In line with the first film, the story takes a grittier look at the genre. The violence is more realistic and the special effects a bit scarier than in most fairytale films. The effort would have paid off better, though, is the story was bit more coherent.
Chris Hemsworth returns as the Eric the Huntsman, now with a different love interest. He falls for Sara, a warrior woman portrayed by Jessica Chastain.
Charlize Theron is also back as Queen Ravenna, who takes her cues from the magic mirror on the wall.
Ravenna's sister, Queen Freya, played by Emily Blunt. For convoluted reasons she goes north to establish her own kingdom with an army of kidnapped children who are supposed to forget their families and fight against the concept of love.
Eric and Sara start out as child soldiers in a first half that is prequel to the Snow White and the Huntsman, and then ship ahead to being adults in events that take place after the original film, with the whole Snow White episode being glossed over a bit awkwardly.
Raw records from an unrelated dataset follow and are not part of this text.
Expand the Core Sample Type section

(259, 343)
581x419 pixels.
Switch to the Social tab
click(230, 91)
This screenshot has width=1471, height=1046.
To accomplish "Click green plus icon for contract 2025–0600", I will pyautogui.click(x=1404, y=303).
Strong female roles are a big plus for the film. The warrior woman Sara isn't a damsel in distress who constantly waits to be saved. She is pro-active and can stand up to anyone. Jessica Chastain stands out in the film in a role that could have been a bit larger. She has a bit more spunk than the pouty Chris Hemsworth, who is technically the main star.
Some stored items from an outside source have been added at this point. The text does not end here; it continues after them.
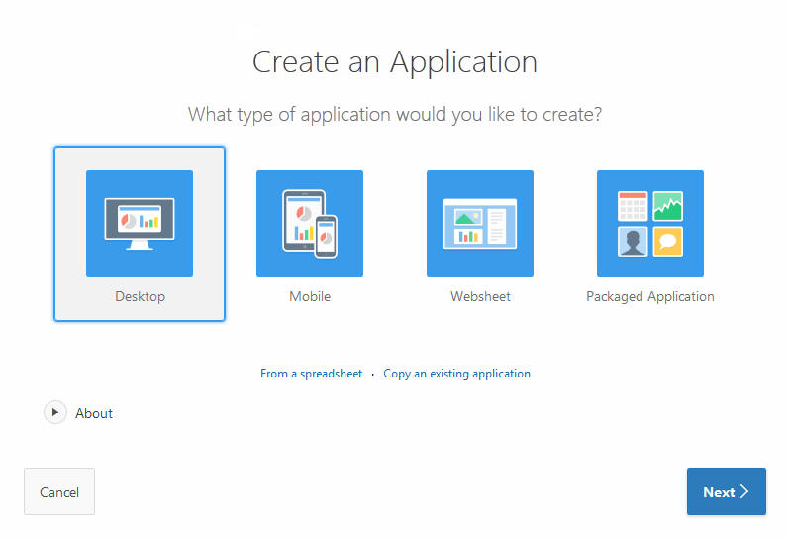
Task: Click the Websheet text label
Action: tap(480, 296)
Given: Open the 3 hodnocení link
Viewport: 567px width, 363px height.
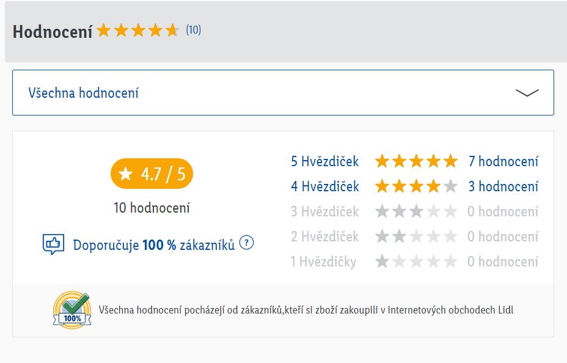Looking at the screenshot, I should click(x=503, y=186).

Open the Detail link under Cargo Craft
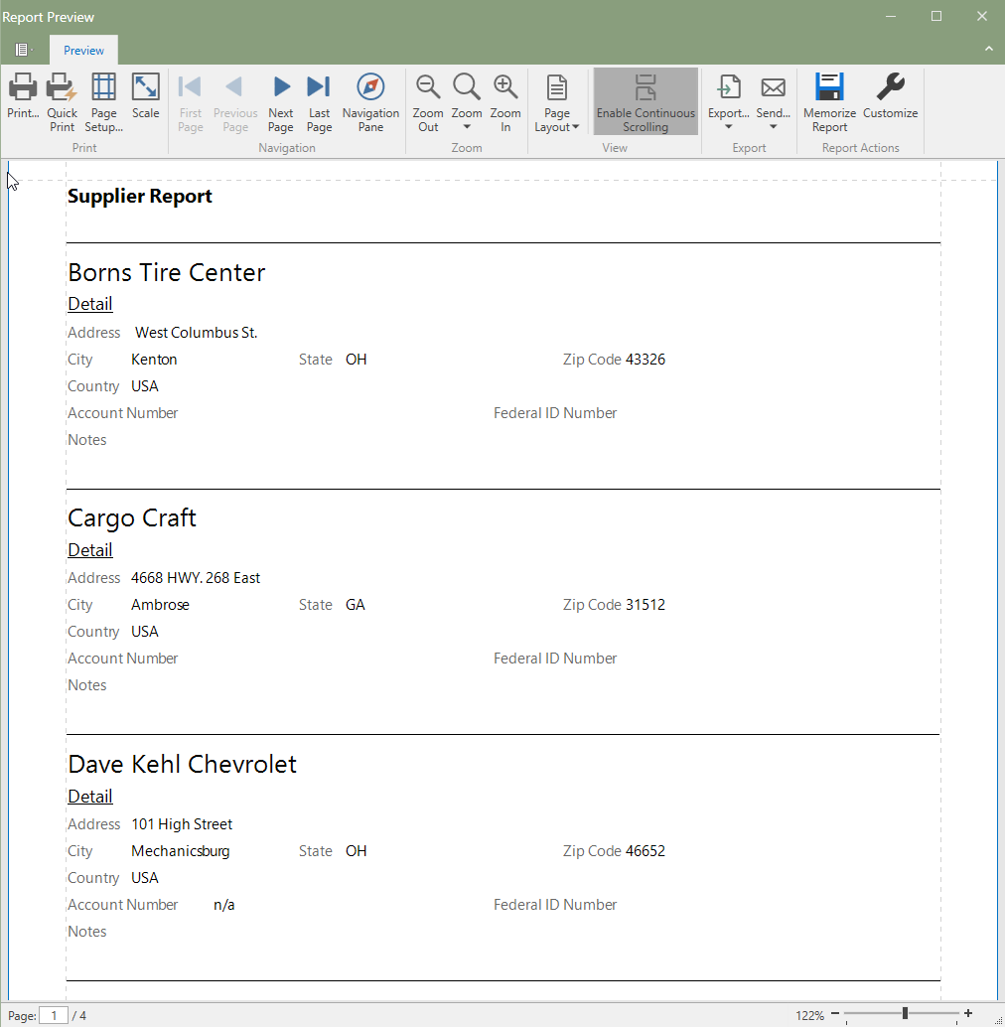(90, 550)
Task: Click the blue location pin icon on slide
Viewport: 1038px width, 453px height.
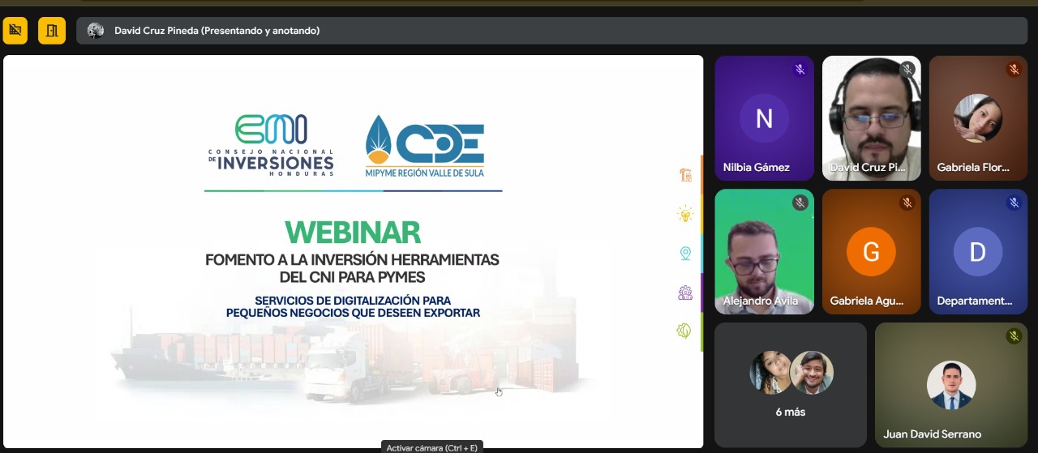Action: tap(685, 254)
Freya and Ravenna, while both evil, do more than just sit idly by to watch men do the work. But queens being evil and vain is a bit of a cliché, and the writers could have given them more nuanced characters.
Rounding out the female roles is a pair of dwarfs who also can take a hand in the action. Sheridan Smith as Bromwyn is the more dominant of the pair, while Alexandra Roach is the more romantic one.
Two male dwarfs — played by Nick Frost and Rob Brydon — also play into the plot, and the relations between the four of them are one of the better elements of the film. The actual actors were reduced in size onscreen using CGI.
The dwarfs provide a bit of comic relief as they tag along on the adventure and bicker, not unlike R2D2 and C3PO in the Star wars series.
While Huntsman: Winter's War is not a bad film, it just reeks of cashing in. Universal, the studio behind it, would have been better off taking another well-known fairy tale and giving it an updated treatment, rather than trying to force the left over Snow White characters into the wrong story.
Director Cedric Nicolas-Troyan was second unit director and visual effects supervisor on Snow White and the Huntsman. Most of his screen credits are for visual effects, and that seemed to be his main focus with Huntsman: Winter's War, his first feature as a director. Special effects take over at the end, leaving the characters behind.
The result seems to be a live-action version of Frozen thrown into a blender with The Hobbit and Brave, plus a dash of the Star Wars series and a sprinkling of the Hunger Games series.
It comes out as a Frozen daiquiri that nobody remembers ordering but someone will drink anyway.